#### WORK ITEM:
Starting with the line containing "Follow the 'Ignore" and going on through the line containing "1728x1080 pixels.", return the lines of the data below exactly, and only those.

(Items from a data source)
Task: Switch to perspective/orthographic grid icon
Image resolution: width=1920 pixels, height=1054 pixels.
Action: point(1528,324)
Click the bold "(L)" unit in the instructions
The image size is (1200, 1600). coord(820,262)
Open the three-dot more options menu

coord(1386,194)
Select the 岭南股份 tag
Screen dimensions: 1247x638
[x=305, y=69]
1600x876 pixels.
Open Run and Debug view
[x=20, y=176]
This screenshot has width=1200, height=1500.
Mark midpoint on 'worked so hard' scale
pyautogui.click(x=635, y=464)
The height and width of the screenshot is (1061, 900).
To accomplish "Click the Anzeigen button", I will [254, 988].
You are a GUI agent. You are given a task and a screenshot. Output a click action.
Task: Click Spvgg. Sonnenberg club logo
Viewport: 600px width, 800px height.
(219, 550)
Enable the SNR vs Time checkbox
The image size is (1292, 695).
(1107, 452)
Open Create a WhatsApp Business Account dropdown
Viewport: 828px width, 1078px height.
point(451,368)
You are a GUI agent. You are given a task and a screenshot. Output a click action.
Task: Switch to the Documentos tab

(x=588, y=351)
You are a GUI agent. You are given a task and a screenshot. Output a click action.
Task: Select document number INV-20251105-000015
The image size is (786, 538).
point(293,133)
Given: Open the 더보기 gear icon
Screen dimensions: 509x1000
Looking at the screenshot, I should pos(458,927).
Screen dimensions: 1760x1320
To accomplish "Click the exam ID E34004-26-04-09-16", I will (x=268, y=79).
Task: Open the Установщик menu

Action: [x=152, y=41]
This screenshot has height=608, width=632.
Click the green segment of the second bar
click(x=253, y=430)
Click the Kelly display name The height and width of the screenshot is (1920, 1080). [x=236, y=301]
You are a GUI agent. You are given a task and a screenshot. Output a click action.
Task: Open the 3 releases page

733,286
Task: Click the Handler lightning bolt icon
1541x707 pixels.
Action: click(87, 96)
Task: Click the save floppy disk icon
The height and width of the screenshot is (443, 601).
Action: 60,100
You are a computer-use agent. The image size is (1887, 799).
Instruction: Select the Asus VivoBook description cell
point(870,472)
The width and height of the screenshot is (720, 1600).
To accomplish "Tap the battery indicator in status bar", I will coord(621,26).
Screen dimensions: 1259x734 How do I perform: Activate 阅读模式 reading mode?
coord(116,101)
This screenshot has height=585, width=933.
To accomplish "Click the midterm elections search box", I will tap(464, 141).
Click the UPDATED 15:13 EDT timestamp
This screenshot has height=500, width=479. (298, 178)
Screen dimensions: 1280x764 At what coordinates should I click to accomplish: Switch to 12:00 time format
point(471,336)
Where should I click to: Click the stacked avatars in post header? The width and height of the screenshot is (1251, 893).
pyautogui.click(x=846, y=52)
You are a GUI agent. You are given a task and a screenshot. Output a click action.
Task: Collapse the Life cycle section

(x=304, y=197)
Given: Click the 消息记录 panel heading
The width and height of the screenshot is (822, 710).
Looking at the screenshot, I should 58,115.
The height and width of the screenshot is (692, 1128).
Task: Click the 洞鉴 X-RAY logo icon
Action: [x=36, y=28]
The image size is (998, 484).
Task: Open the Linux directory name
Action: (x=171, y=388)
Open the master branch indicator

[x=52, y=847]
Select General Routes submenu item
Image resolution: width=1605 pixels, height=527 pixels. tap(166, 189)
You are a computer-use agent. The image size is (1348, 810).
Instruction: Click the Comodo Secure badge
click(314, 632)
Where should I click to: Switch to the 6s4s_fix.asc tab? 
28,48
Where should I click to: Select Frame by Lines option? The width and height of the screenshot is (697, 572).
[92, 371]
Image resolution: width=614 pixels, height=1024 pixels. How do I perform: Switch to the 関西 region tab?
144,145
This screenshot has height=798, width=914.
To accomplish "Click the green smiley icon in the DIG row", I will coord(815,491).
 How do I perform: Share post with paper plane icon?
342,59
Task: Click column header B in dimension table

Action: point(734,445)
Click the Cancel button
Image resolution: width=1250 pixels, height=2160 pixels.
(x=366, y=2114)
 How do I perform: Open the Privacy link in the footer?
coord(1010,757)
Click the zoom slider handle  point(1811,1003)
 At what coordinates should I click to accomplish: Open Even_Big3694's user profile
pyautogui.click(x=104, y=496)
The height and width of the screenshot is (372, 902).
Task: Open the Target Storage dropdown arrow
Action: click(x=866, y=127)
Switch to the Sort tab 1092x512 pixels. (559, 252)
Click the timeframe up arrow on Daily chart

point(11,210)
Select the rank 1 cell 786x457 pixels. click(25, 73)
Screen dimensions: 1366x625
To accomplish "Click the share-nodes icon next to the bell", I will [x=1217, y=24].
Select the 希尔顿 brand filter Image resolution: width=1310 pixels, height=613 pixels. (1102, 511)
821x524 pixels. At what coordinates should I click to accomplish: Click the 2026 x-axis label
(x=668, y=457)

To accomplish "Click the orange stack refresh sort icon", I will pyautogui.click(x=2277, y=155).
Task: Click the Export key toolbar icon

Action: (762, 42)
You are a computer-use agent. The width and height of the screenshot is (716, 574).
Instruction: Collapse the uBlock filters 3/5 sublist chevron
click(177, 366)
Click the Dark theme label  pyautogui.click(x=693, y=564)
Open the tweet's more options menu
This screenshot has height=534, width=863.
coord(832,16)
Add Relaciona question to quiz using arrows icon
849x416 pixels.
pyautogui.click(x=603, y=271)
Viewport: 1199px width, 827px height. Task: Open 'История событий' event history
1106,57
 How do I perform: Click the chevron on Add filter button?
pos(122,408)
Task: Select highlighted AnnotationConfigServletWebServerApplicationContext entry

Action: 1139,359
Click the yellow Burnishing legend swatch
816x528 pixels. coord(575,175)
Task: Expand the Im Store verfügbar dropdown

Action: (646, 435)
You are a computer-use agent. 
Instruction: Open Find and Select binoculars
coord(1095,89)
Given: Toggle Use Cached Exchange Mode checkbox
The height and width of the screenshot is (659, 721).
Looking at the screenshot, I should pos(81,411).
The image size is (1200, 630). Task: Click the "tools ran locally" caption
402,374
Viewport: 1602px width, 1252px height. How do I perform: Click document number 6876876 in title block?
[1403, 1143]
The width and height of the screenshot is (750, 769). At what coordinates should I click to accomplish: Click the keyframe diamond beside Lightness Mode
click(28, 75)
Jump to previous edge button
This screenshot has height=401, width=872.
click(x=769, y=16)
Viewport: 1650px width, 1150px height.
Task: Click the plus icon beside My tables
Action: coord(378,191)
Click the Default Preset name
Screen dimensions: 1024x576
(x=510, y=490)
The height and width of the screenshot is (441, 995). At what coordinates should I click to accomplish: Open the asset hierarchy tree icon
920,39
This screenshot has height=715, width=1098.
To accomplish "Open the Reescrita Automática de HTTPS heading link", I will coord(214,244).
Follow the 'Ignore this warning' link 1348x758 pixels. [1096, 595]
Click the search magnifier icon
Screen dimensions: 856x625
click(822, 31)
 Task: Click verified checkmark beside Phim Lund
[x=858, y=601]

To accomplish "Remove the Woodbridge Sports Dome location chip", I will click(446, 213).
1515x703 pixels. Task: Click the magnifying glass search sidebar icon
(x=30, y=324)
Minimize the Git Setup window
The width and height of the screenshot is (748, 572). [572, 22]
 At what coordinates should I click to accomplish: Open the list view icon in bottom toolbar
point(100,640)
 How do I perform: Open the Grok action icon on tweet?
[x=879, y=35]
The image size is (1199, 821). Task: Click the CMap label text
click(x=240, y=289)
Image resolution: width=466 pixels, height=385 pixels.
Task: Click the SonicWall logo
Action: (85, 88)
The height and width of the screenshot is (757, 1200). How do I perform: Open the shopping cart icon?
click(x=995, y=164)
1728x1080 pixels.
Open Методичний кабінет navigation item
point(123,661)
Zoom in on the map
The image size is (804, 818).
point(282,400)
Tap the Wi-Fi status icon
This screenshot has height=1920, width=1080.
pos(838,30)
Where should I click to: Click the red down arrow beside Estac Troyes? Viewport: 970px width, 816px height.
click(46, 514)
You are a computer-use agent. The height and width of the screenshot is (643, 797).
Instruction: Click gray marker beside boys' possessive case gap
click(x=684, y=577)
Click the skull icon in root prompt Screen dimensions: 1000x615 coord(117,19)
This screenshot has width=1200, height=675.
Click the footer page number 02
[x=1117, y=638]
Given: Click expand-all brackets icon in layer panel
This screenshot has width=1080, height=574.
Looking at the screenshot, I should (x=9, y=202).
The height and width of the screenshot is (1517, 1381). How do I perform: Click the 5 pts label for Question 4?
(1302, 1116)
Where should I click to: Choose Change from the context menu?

#### TASK SOLUTION:
Follow the 'Ignore this warning' link 1348x758 pixels. [1096, 595]
Click the search magnifier icon
Screen dimensions: 856x625
click(822, 31)
 Task: Click verified checkmark beside Phim Lund
[x=858, y=601]

To accomplish "Remove the Woodbridge Sports Dome location chip", I will click(446, 213).
1515x703 pixels. Task: Click the magnifying glass search sidebar icon
(x=30, y=324)
Minimize the Git Setup window
The width and height of the screenshot is (748, 572). [572, 22]
 At what coordinates should I click to accomplish: Open the list view icon in bottom toolbar
point(100,640)
 How do I perform: Open the Grok action icon on tweet?
[x=879, y=35]
The image size is (1199, 821). Task: Click the CMap label text
click(x=240, y=289)
Image resolution: width=466 pixels, height=385 pixels.
Task: Click the SonicWall logo
Action: (85, 88)
The height and width of the screenshot is (757, 1200). How do I perform: Open the shopping cart icon?
click(x=995, y=164)
1728x1080 pixels.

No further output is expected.